Зато сегодня ночью он будет спать как младенец… или уже завтра? Проходя через пустынный холл, Бек взглянул на часы: двадцать две минуты первого. И кругом ни души. Нет даже дежурного портье за стойкой. Он вздрогнул, когда гигантские зеркально-бронзовые двери бесшумно распахнулись перед ним, пожал плечами и вышел на улицу.

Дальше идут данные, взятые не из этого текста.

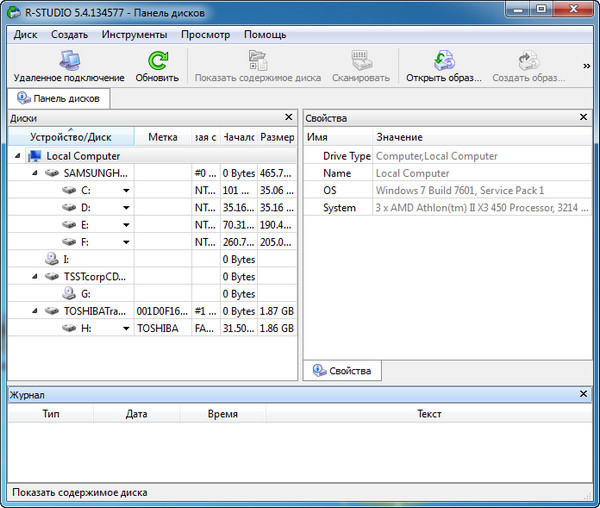Close the Журнал (Log) panel
The width and height of the screenshot is (600, 508).
point(584,395)
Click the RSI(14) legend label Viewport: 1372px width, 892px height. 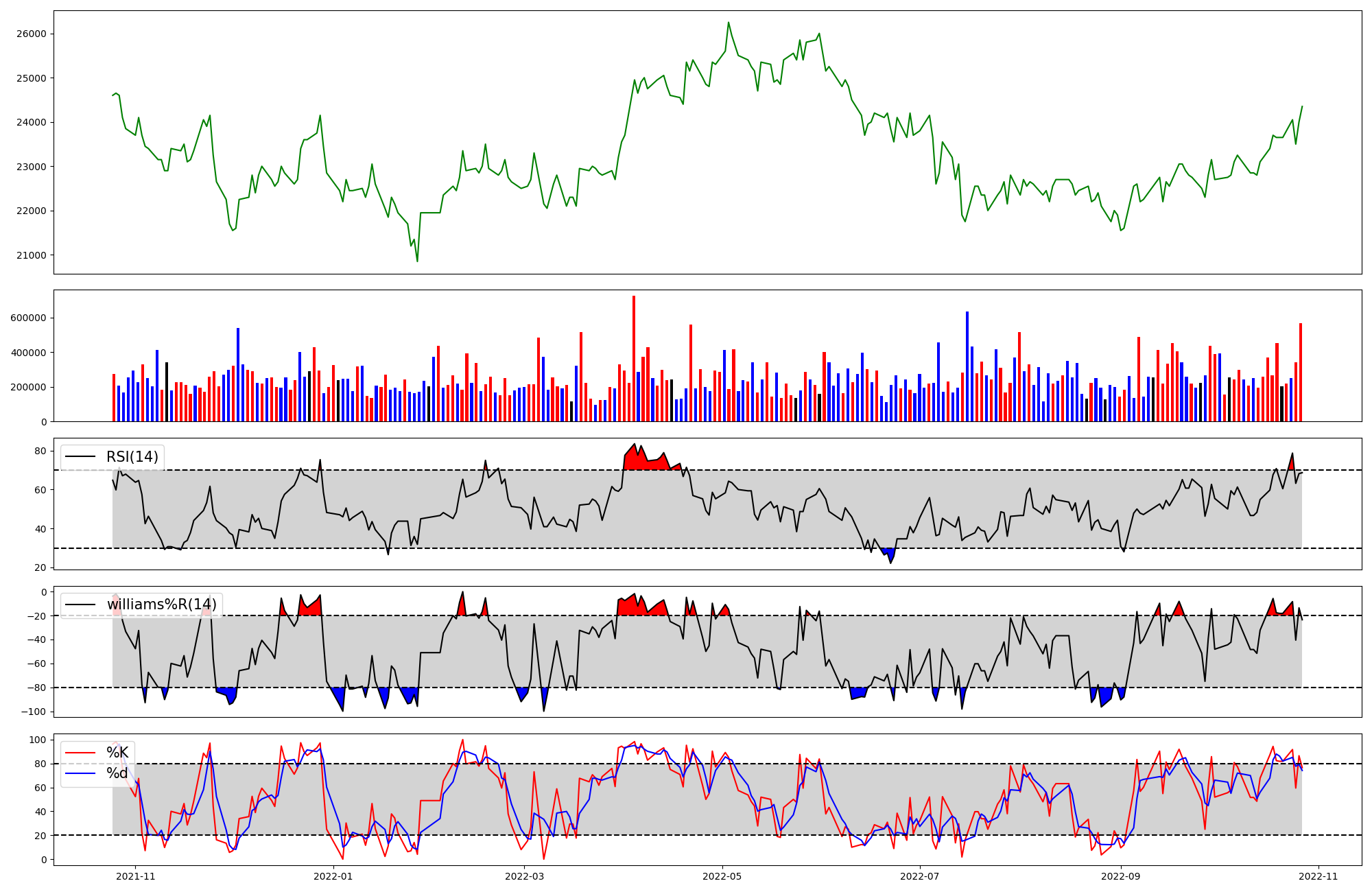coord(132,457)
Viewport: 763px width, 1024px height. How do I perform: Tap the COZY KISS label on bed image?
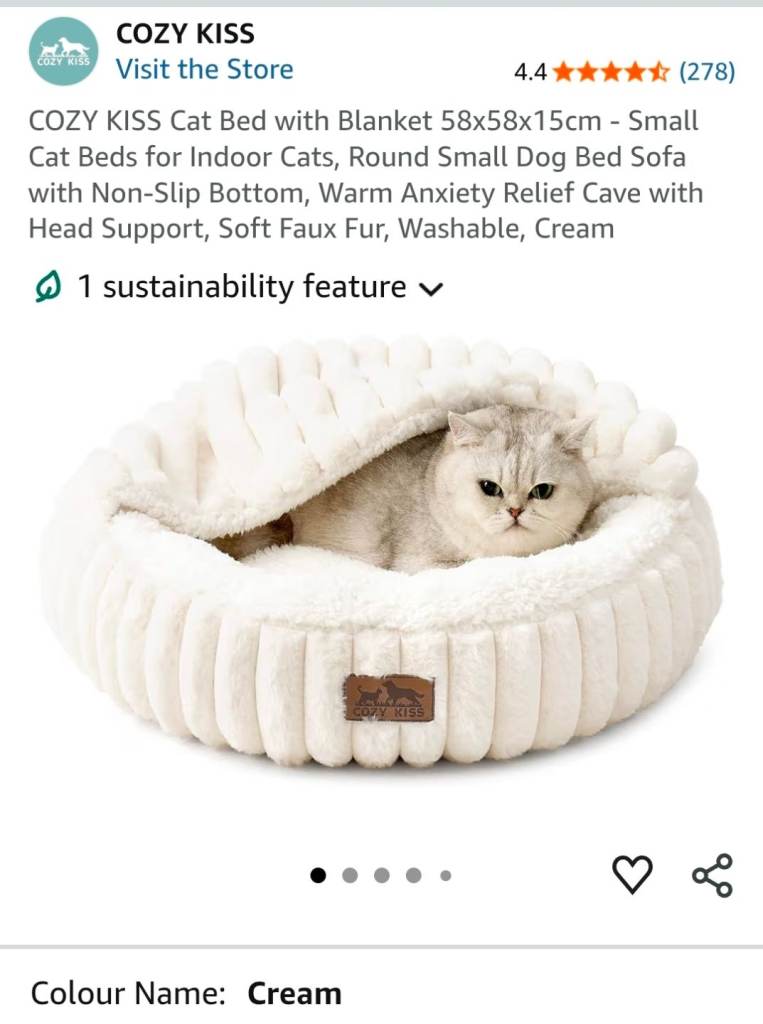[389, 698]
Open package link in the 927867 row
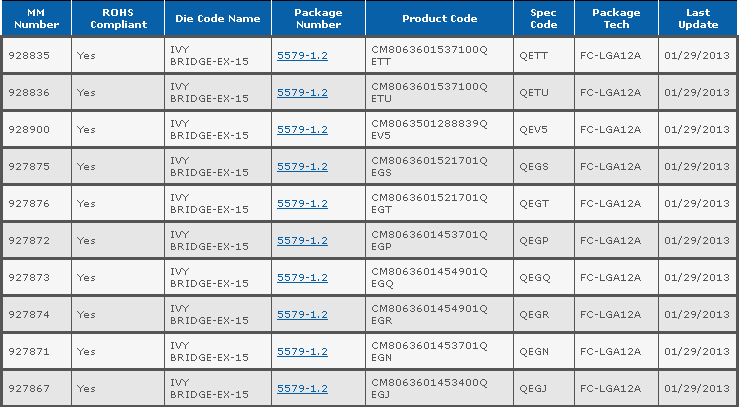This screenshot has height=407, width=739. pyautogui.click(x=302, y=388)
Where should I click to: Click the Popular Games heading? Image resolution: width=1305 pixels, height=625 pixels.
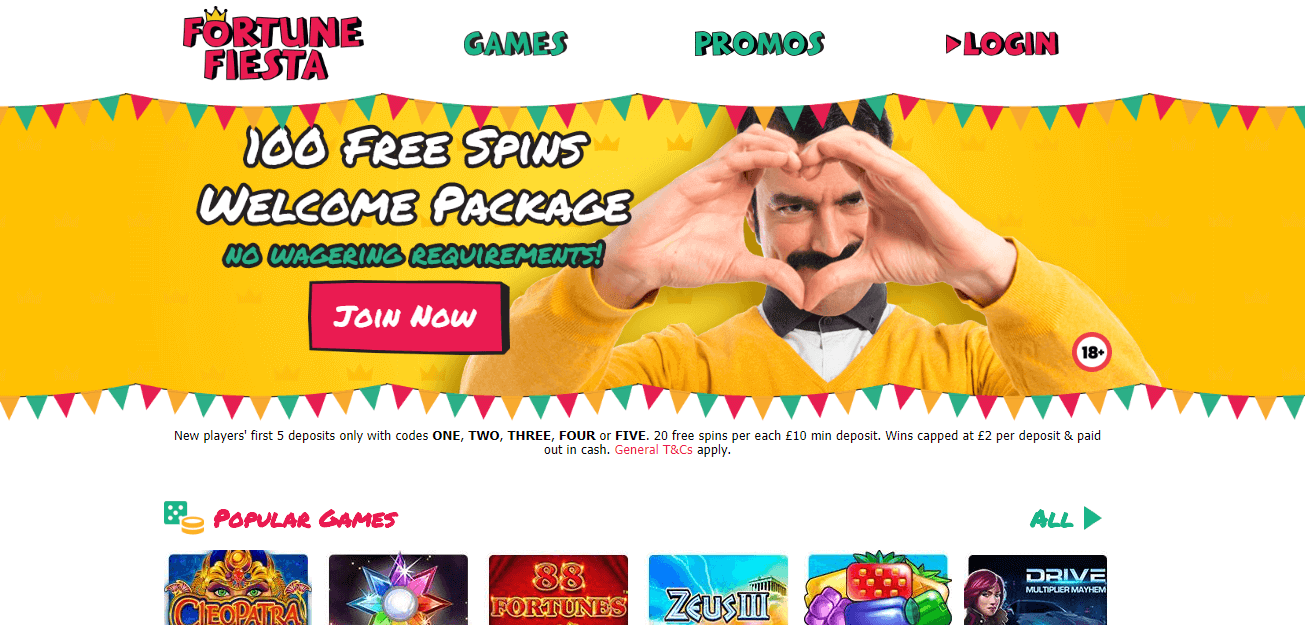pyautogui.click(x=305, y=519)
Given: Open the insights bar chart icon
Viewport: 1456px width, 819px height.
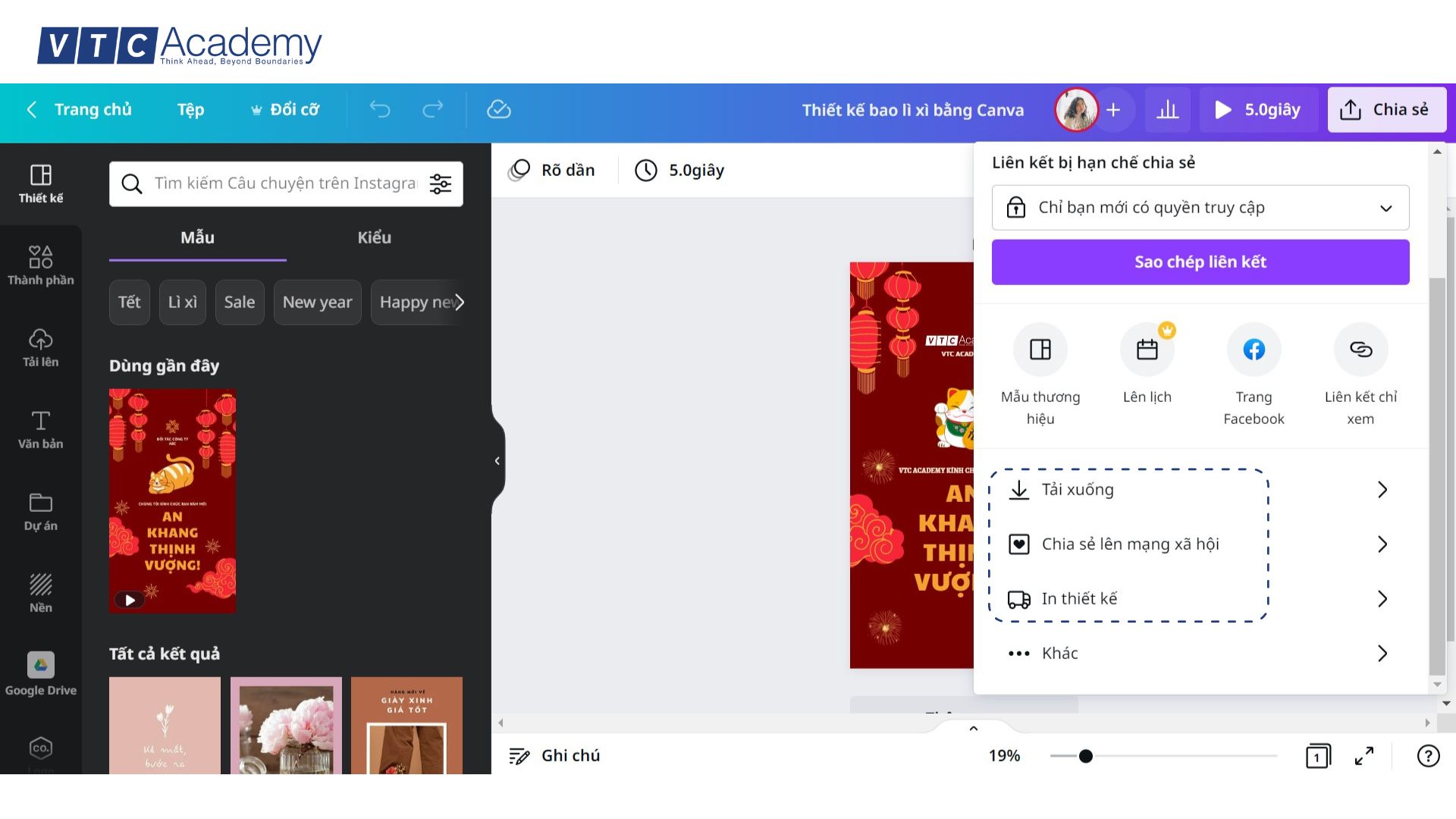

Шаги его вдруг зазвучали удивительно звонко, словно на каблуках ботинок были набиты металлические подковки. Остановившись, профессор посмотрел вниз и увидел угольно-черный материал, напоминающий стекло и исчерченный бесчисленными параллельными бороздками. Он поднял голову и огляделся: ни домов, ни фонарей, ни автомобилей — ничего! Плоская глянцевитая поверхность справа и слева закруглялась широкой плавной дугой; за исключением громады «Шератона», высившейся за спиной Бека, весь Бостон сгинул без следа.
Профессор мог бы, конечно, в панике броситься назад в отель, но любопытство оказалось сильнее. Поколебавшись, Бек двинулся поперек концентрических борозд — туда, где виднелось красное пятно и торчащий из него серебристый штырь. Пока он шагал, его не оставляла мысль об отсутствии явных источников света. Даже тускло-черное небо не оживляла ни одна звезда, и тем не менее Бек отчетливо видел ярко-красный круг с мягко сияющим в его центре шпинделем. Остановившись на черно-красной границе (носки ботинок — на красном, каблуки — на черном), он присел, упершись кулаками в колени, и внимательно вгляделся: там были буквы, из них сложились слова, слова сформировали фразу: ПАРАД ПЛАНЕТ, СОЧИНЕНИЕ ХОЛЬСТА.
Профессор выпрямился и посмотрел направо и налево. Все было предельно ясно. Он стоял на колоссальном звуковом носителе, и не на каком-нибудь магнитном или оптическом диске, а на старой доброй граммофонной пластинке, отпрессованной из архаичного винила. Повернув назад, он зашагал к ее внешнему краю и увидел наконец искомый источник освещения: это была высокая, мягко мерцающая стена, окружавшая диск со всех сторон. В этот момент пластинка под его ногами дрогнула и начала медленно вращаться… Бек позволил ей унести себя от знакомого отеля.
Он пришел к неизбежному выводу, что спит, и испытал приступ жгучего стыда при мысли о том, что где бы ни витал его разум, бессознательное тело Беккета Ходжа по-прежнему пребывает в номере Лоренса Бурбона. Еле слышная музыка стала немного громче; прислушавшись, он понял, что играют «Марс», и стал подпевать, слегка фальшивя и не в той тональности. Безликая светящаяся стена плавно плыла мимо него, и профессор задумался, каким же образом он ощущает движение при полном отсутствии ориентиров.